● **PASSAGE PROVIDED**:
※ ※ ※
The authors suggest that, “effective methods for removing mindbugs that contribute to hidden biases have yet to be convincingly established” (p. 149). Nonetheless, we can ‘outsmart them’ even if eradication is challenging. Awareness alone does not change our thinking or behaviour – we have to get engaged and we have to stretch our thinking through counter-stereotyping experiences and images. For example, to counter the dominant negative images and stories that affect us every day, we can choose to search out and display contrasting images, e.g. a construction worker in hard hat breastfeeding her baby, to counter stereotypes related to gender and jobs; or highly esteemed and inspiring Indigenous leaders – elders, youth, women – to counter the images in the media and stored in our mind of Indigenous people as being victims; seniors joyfully engaged in physical activities or learning new things to challenge our ideas about aging and infirmity.

We also have to seek out contact and begin to get beyond the ideas we carry about ‘the other’ to building empathy for ‘the other’ through personal contact, as Tessa suggested in her feature article last week. The suggested TED talk by Verna Myers speaks to the idea of walking towards our biases without shame or guilt.

In Leadership 2020 we aim to build cultural agility – this means moving along a learning path from awareness to understanding (empathy) to agility and humility. I will come back to this in a future communiqué. This topic is particularly alive for me as I review the Final Report of the Truth and Reconciliation Commission released this week. This is an amazing time in our history. How will we show up to live into the promise of reconciliation? I believe that we can be more skillfull if we are open to being more self aware of the judgments that hold us back.

Reflective practice questions:

How will you ‘walk towards’ the judgments and biases that you are uncovering in 2016?
※ ※ ※
● **WRITTEN INSTRUCTION A**: Retype the passage on hidden biases from "We also have" to "hold us back.".
● **WRITTEN INSTRUCTION B**: List the stages of the learning path that the passage on hidden biases says Leadership 2020 follows to build cultural agility.
The data after this passage comes from a separate source.

Data taken from a collection:
※ ※ ※
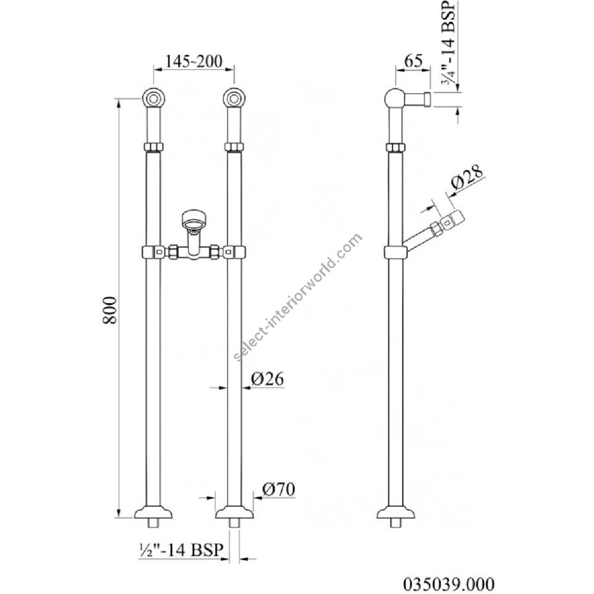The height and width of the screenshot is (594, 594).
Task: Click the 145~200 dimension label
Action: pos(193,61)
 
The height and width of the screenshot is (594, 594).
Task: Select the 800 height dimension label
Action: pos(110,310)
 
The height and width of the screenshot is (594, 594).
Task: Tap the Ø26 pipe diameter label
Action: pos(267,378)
※ ※ ※
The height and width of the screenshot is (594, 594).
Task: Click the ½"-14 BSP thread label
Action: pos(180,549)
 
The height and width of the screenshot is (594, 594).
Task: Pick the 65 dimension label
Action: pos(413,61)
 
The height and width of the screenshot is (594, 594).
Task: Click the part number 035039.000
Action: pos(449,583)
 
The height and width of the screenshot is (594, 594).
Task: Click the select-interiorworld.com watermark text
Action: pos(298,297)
※ ※ ※
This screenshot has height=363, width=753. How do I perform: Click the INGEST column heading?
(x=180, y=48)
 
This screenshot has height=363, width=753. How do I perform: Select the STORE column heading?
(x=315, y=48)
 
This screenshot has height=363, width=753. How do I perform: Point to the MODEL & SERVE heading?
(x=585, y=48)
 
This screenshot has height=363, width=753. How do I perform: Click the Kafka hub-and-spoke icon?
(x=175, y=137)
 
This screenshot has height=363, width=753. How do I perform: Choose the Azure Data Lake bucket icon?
※ ※ ※
● **WRITTEN ANSWER A**:
We also have to seek out contact and begin to get beyond the ideas we carry about ‘the other’ to building empathy for ‘the other’ through personal contact, as Tessa suggested in her feature article last week. The suggested TED talk by Verna Myers speaks to the idea of walking towards our biases without shame or guilt.

In Leadership 2020 we aim to build cultural agility – this means moving along a learning path from awareness to understanding (empathy) to agility and humility. I will come back to this in a future communiqué. This topic is particularly alive for me as I review the Final Report of the Truth and Reconciliation Commission released this week. This is an amazing time in our history. How will we show up to live into the promise of reconciliation? I believe that we can be more skillfull if we are open to being more self aware of the judgments that hold us back.

● **WRITTEN ANSWER B**:
- Awareness
- Understanding (empathy)
- Agility
- Humility